### Exercise description:
The answer is to be the lines below that lie between the line holding "The height and" and the line holding "This screenshot has height=737, width=737.", inclusive, transcribed exactly and free of pictures.

Data extracts section start

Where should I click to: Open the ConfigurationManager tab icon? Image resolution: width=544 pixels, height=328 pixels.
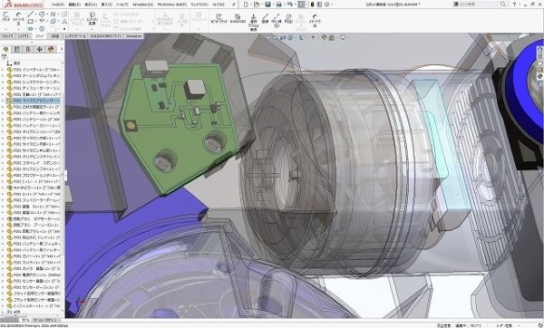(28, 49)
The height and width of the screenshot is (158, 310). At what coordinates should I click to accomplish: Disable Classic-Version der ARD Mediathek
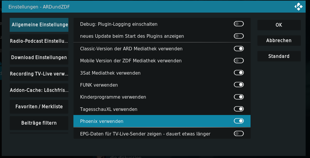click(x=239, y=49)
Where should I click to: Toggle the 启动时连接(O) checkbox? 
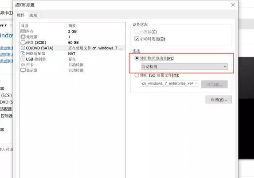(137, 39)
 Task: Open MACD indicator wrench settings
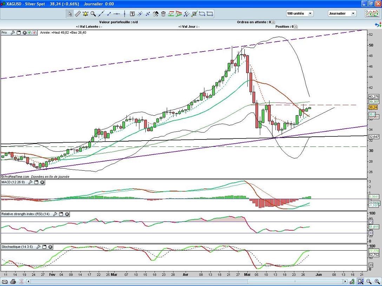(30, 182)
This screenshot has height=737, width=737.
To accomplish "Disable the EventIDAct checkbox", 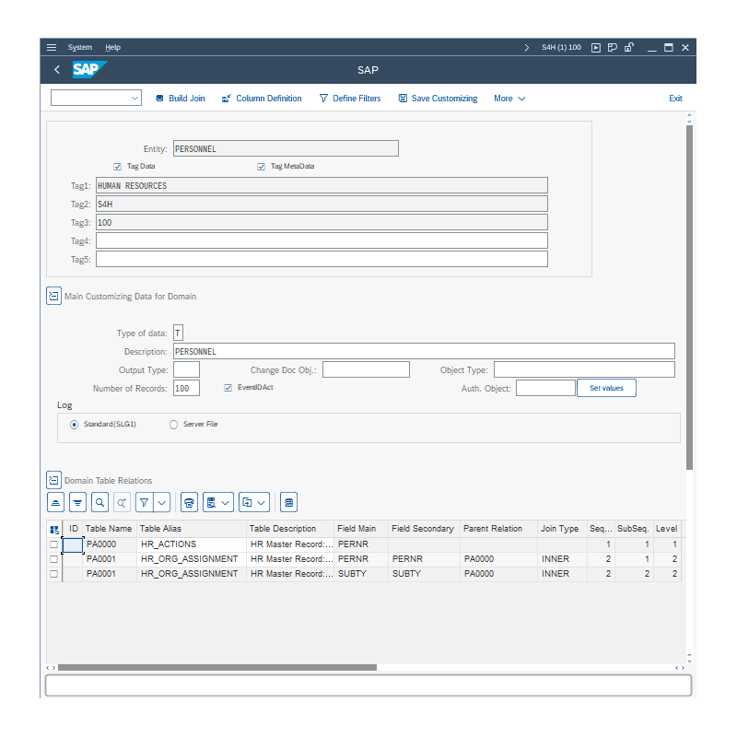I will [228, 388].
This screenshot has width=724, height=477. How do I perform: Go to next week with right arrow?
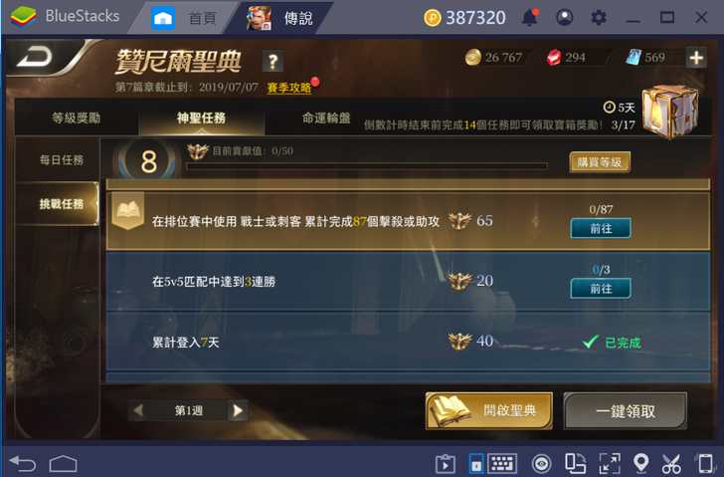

Data extracts section end

### The completed task:
The height and width of the screenshot is (158, 310). At what coordinates should I click to accomplish: Disable Classic-Version der ARD Mediathek
click(x=239, y=49)
Where should I click to: Toggle the 启动时连接(O) checkbox? 
(137, 39)
 Task: Open MACD indicator wrench settings
(30, 182)
This screenshot has height=737, width=737.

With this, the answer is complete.